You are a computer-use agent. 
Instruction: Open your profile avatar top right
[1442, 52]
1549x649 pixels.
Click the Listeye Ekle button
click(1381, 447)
--------
→ The problem: All records shown above are to be output exactly.

→ Exercise result:
You are a computer-use agent. 
Instruction: Open your profile avatar top right
[1442, 52]
1549x649 pixels.
Click the Listeye Ekle button
click(1381, 447)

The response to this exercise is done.